[Brief] Could you write out, word for word, only the lines from the one containing "Open the Тикер column filter dropdown" through the last line of the data below?

Pixel coordinate grounding data
------

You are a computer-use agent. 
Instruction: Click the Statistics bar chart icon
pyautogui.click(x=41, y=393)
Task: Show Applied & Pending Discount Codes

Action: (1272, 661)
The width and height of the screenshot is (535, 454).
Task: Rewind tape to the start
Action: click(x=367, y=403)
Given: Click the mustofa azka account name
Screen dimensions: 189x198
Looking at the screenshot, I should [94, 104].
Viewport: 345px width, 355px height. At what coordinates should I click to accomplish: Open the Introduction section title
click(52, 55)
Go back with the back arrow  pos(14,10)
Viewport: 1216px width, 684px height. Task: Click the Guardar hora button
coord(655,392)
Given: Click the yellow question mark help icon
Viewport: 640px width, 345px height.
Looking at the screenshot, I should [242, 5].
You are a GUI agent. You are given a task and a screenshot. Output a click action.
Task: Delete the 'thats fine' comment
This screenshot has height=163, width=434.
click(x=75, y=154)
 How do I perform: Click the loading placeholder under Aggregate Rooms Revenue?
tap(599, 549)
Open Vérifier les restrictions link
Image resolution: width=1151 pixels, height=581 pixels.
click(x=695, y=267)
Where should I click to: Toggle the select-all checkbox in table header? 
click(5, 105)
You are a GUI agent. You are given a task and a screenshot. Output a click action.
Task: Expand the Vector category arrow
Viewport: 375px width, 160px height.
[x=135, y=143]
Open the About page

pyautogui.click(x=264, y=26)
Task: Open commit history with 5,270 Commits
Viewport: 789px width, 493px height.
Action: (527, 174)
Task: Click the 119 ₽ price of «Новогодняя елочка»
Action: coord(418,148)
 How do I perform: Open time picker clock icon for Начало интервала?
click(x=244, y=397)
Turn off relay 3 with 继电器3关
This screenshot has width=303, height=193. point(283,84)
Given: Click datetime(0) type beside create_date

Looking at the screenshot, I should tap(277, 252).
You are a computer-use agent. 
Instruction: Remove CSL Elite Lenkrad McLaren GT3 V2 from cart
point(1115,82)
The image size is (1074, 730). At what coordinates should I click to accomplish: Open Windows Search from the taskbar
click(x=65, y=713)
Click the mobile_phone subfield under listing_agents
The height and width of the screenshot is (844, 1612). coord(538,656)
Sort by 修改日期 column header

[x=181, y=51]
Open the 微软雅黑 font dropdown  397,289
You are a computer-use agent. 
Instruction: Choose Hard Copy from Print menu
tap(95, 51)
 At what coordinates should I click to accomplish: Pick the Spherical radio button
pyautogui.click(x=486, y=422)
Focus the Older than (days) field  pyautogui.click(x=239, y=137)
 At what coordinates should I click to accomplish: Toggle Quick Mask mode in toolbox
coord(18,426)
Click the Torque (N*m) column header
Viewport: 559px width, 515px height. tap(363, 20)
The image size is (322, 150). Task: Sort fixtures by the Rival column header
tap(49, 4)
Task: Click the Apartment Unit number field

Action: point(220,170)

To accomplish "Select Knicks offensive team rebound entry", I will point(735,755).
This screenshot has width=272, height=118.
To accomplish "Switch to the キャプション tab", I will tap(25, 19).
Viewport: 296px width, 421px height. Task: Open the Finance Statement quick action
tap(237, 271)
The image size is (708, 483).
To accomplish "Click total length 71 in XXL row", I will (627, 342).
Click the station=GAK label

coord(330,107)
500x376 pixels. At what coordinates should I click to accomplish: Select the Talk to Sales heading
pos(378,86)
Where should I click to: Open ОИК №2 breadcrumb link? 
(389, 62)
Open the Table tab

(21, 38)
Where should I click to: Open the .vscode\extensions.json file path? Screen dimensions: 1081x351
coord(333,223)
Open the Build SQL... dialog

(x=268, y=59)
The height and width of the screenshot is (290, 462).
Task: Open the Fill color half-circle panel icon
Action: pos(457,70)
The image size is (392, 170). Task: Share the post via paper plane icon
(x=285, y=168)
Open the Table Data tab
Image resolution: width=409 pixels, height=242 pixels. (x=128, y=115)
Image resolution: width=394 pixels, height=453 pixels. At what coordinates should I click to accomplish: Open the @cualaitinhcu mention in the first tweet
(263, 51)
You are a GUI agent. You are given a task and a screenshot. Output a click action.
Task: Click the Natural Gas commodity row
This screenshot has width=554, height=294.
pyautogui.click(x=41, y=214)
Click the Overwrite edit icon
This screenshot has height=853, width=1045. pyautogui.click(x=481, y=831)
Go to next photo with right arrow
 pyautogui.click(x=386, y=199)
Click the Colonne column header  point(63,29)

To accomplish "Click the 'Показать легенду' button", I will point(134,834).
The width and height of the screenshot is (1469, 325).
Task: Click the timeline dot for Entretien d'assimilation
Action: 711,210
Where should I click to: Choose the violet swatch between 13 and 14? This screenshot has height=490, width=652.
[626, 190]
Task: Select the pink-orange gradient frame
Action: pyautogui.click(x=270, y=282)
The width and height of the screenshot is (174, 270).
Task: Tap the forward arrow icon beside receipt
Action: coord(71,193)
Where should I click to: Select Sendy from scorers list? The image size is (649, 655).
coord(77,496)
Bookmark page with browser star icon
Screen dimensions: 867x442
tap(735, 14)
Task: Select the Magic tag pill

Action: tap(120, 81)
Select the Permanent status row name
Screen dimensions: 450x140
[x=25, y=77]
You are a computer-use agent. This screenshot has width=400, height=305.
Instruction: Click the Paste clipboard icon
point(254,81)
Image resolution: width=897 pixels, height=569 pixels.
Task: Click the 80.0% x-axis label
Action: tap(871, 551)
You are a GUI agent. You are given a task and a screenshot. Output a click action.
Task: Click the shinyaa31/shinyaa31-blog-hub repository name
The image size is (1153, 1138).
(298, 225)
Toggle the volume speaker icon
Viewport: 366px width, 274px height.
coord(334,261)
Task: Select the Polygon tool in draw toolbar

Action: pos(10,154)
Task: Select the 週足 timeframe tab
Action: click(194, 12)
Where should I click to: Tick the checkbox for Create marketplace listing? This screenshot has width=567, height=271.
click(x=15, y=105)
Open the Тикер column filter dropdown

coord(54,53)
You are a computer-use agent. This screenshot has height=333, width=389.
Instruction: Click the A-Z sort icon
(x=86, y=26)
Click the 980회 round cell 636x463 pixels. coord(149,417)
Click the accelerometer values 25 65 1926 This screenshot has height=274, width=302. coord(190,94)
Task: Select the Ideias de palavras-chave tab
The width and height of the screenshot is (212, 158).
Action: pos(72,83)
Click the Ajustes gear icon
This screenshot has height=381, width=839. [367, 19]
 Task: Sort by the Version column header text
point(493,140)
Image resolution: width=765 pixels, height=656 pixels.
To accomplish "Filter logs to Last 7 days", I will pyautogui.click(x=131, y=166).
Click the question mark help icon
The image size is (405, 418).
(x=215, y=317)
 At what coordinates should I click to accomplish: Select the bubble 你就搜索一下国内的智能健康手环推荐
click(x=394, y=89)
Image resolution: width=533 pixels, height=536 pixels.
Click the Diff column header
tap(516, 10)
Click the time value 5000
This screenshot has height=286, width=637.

------

[Response to the exercise]
Open the Тикер column filter dropdown

coord(54,53)
You are a computer-use agent. This screenshot has height=333, width=389.
Instruction: Click the A-Z sort icon
(x=86, y=26)
Click the 980회 round cell 636x463 pixels. coord(149,417)
Click the accelerometer values 25 65 1926 This screenshot has height=274, width=302. coord(190,94)
Task: Select the Ideias de palavras-chave tab
The width and height of the screenshot is (212, 158).
Action: pos(72,83)
Click the Ajustes gear icon
This screenshot has height=381, width=839. [367, 19]
 Task: Sort by the Version column header text
point(493,140)
Image resolution: width=765 pixels, height=656 pixels.
To accomplish "Filter logs to Last 7 days", I will pyautogui.click(x=131, y=166).
Click the question mark help icon
The image size is (405, 418).
(x=215, y=317)
 At what coordinates should I click to accomplish: Select the bubble 你就搜索一下国内的智能健康手环推荐
click(x=394, y=89)
Image resolution: width=533 pixels, height=536 pixels.
Click the Diff column header
tap(516, 10)
Click the time value 5000
This screenshot has height=286, width=637.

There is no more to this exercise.